++++ Records shown ++++
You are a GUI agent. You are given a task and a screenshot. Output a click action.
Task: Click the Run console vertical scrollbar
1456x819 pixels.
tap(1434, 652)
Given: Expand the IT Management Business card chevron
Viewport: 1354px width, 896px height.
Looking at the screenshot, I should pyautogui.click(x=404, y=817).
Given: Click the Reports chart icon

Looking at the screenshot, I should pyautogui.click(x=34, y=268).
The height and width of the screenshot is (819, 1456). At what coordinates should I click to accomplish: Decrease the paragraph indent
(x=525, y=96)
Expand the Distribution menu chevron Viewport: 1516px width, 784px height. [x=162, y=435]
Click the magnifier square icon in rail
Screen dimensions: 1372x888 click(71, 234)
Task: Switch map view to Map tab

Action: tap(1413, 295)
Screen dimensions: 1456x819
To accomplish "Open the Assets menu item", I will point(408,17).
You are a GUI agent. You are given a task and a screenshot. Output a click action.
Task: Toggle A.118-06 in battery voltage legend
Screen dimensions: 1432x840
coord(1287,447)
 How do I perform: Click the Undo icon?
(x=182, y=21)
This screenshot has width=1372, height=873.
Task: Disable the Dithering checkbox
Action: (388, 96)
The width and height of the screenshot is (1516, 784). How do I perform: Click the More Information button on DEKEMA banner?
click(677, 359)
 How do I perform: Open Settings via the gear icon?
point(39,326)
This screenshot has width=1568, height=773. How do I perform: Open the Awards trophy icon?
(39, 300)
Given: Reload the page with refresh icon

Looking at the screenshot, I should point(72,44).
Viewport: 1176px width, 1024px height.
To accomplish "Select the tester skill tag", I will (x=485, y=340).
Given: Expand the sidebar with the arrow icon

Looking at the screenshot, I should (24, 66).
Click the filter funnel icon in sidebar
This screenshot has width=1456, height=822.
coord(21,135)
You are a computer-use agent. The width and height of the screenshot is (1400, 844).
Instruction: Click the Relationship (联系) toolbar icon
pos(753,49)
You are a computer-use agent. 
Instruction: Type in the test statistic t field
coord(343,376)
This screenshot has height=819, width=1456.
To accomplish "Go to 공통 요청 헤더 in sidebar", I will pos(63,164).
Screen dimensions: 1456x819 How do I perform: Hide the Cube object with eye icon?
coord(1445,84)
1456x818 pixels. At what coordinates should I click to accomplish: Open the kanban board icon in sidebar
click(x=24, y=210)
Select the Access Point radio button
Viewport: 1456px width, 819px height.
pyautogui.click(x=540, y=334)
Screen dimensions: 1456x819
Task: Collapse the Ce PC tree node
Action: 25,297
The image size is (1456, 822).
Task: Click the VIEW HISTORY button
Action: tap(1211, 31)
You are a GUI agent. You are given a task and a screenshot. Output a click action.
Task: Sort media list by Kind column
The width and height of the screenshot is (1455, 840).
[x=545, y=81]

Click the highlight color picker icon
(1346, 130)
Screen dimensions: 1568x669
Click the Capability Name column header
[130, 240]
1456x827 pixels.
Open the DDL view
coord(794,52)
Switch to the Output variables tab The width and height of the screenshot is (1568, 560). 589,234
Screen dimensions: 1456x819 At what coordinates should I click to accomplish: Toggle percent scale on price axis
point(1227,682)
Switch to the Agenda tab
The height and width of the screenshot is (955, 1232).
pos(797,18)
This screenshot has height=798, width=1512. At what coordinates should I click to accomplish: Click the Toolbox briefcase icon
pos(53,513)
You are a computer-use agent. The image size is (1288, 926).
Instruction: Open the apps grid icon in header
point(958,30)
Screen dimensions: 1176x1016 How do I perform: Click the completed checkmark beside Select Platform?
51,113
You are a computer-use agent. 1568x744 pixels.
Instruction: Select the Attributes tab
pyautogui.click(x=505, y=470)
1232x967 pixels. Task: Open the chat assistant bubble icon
++++
◆ What to work on
Extract all lines from the material above that include the word "will".

◆ Output of the exercise
To accomplish "Open the Assets menu item", I will point(408,17).
To accomplish "Select the tester skill tag", I will (x=485, y=340).
To accomplish "Go to 공통 요청 헤더 in sidebar", I will pos(63,164).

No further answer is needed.